Item-finding entries ▸
____

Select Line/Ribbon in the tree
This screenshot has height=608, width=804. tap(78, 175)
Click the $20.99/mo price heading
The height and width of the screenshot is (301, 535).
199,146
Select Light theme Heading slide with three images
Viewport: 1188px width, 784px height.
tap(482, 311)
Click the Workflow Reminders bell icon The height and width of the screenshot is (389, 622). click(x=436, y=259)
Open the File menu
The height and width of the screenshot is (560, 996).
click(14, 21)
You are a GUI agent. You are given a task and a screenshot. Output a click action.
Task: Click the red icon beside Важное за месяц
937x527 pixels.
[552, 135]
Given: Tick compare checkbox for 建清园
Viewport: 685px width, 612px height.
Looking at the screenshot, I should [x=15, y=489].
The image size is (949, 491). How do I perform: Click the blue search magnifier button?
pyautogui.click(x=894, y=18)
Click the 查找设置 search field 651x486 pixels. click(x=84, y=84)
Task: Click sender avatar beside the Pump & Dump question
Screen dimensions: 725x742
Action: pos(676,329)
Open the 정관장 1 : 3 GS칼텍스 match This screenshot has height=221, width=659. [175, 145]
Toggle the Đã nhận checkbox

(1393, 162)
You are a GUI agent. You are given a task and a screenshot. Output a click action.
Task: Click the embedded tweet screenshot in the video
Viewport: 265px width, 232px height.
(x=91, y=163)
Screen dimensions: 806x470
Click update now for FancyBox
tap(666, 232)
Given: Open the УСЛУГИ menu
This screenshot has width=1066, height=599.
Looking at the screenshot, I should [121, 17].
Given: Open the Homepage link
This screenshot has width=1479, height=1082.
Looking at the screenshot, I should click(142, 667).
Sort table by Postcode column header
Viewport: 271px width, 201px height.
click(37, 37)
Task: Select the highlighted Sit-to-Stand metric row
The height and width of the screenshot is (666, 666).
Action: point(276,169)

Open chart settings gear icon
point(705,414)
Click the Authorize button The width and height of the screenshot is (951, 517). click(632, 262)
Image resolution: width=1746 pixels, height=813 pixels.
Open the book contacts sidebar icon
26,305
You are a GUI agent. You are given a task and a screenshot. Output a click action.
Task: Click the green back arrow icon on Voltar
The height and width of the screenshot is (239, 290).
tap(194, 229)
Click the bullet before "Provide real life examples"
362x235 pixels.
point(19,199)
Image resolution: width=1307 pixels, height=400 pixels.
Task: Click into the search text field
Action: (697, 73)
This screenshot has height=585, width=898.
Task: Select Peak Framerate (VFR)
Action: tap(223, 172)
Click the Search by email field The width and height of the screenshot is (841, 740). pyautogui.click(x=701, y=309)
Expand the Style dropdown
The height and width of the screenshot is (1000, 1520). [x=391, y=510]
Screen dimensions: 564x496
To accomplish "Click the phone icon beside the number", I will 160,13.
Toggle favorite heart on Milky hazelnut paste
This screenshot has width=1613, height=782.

____

Objective ▸ Print the entries above word for word, starting from the very first line and ending with the line that contains "pyautogui.click(x=894, y=18)", with that line included.

Expected answer ▸
Select Line/Ribbon in the tree
This screenshot has height=608, width=804. tap(78, 175)
Click the $20.99/mo price heading
The height and width of the screenshot is (301, 535).
199,146
Select Light theme Heading slide with three images
Viewport: 1188px width, 784px height.
tap(482, 311)
Click the Workflow Reminders bell icon The height and width of the screenshot is (389, 622). click(x=436, y=259)
Open the File menu
The height and width of the screenshot is (560, 996).
click(14, 21)
You are a GUI agent. You are given a task and a screenshot. Output a click action.
Task: Click the red icon beside Важное за месяц
937x527 pixels.
[552, 135]
Given: Tick compare checkbox for 建清园
Viewport: 685px width, 612px height.
Looking at the screenshot, I should [x=15, y=489].
The image size is (949, 491). How do I perform: Click the blue search magnifier button?
pyautogui.click(x=894, y=18)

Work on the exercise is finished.